Aprì gli occhi con una lentezza spaventosa, e subito venne investito da un'ondata di luce inaspettata. Una chiazza rossa, un'altra chiazza nera... gli ci vollero diversi minuti per riacquistare la vista e rendersi conto che il vero dolore non proveniva dagli occhi, bensì dalla fronte. Sospirò un mugugno di disapprovazione e fastidio, sbattendo le palpebre nel ritrovare la normale miosi degli occhi; che fosse sdraiato su un letto gli era chiaro, ma che fosse il letto dell'infermeria gli giungeva nuovo; era proprio nell'infermeria del garden, ancora nella sua tenuta da allenamento, che la matricola Squall Leonhart giaceva in solitudine, senza riuscire a focalizzare i momenti che precedevano questo ricovero.

"Seifer..."gracchiò, con una voce che non gli suonava familiare. Probabilmente lo avevano anestetizzato, per poter suturare la ferita che sentiva pulsare ancora viva sotto la benda, e questo lo rendeva ancora inibito, non del tutto presente. La risposta ai suoi interrogativi lo raggiunse lentamente, ma infine lo rese partecipe degli avvenimenti di quel passato pomeriggio in maniera soddisfacente. "Seifer mi ha colpito, ed io ho colpito lui..."sorrise di quest'ultima affermazione, ce l'aveva fatta! Lo aveva colpito, anche se non nella maniera che intendeva attuare. La sua intenzione era semplicemente batterlo, avendo il piacere, per una volta, di minacciarlo dall'alto al basso con il debole del suo gunblade. E per un certo verso i suoi desideri si erano realizzati, aveva fatto ben altro! Ora la fronte del suo nemico era marchiata a vita dalla sconfitta, perchè ricordava benissimo la cascata vermiglia di sangue che gli colava dal naso. Seifer fu il primo a cadere, stramazzando al suolo; questo lo fece esultare, in qualche modo... Ma tutto sommato anche quel bastardo aveva lasciato il segno. Un segno analogo, intuì Squall, percependo il dolore della ferita.

Si spostò su di un fianco, osservando l'altra stanza dell'infermeria attraverso la lastra di vetro che si affacciava al suo interno. Era ancora perso nei suoi pensieri, quando sentì una voce che gli arrivò ovattata e lontana, ma comunque riconoscibile; era la voce di una ragazza che si era, a sua volta, sporta verso quella vetrata, osservandolo bonariamente con un sorriso caldo. Non capì chi fosse, nè cosa volesse; si limitò a ricambiarle lo sguardo per alcuni attimi. Era una ragazza dai capelli neri, corti fino al mento, con due occhi grandi e profondi. Aveva un'espressione decisamente felice, anche se nel suo sguardo si leggeva una certa saggezza, tipica delle persone anziane. Ma lei aveva l'aria d'essere una ragazza molto giovane, quasi una bambina...  

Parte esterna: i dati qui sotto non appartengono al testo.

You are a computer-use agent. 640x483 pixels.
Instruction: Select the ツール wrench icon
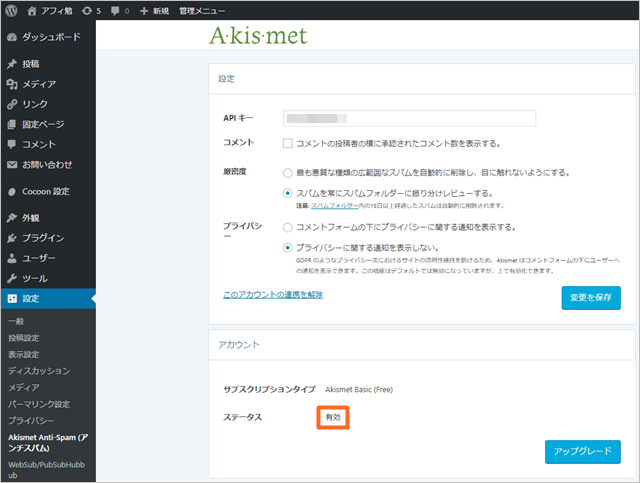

"Ciao, Squall! Ci si rivede...!"fece lei, sventolando una mano a mo di saluto prima di dargli le spalle e allontanarsi. Squall inarcò un sopracciglio e, successivamente, si maledì per questo, in quanto una terribile scossa di dolore gli percorse il viso, facendolo sussultare. Perplesso più di prima si voltò a pancia all'aria, contemplando il soffito senza riuscire a dare un nome a quella visita insolita. Ci avrebbe comunque dovuto pensare più tardi, a lei ed al suo odiato Seifer, dato che la dottoressa Kadowaki, dirigente del ramo medico della scuola, fece il suo ingresso con un saluto cordiale.
"Cos'è successo?"domandò Squall, tirandosi su, più per chiedere informazioni sul suo rivale che per altro. La dottoressa sventolò una mano grassoccia davanti al volto, con grande disapprovazione. "Tu e quell'altro vi siete bevuti il cervello! Avete combattuto seriamente, ma non vi siete lasciati altro che una cicatrice...per fortuna...!"soggiunse con aria paternalista, attaccando un discorso su ciò che è bene fare, e ciò che non è bene fare durante un addestramento. Squall probabilmente non vi prestò molta attenzione, dato che girò il capo verso la vetrata, quasi potesse rievocare l'immagine di quella ragazza sconosciuta. "Qual è il nome della tua professoressa, Squall?"domandò la donna, ed il ragazzo gli rispose sommessamente, sospirando al pensiero di dover fare i conti, ancora, con la più tediosa delle grane: Quistis Treepe.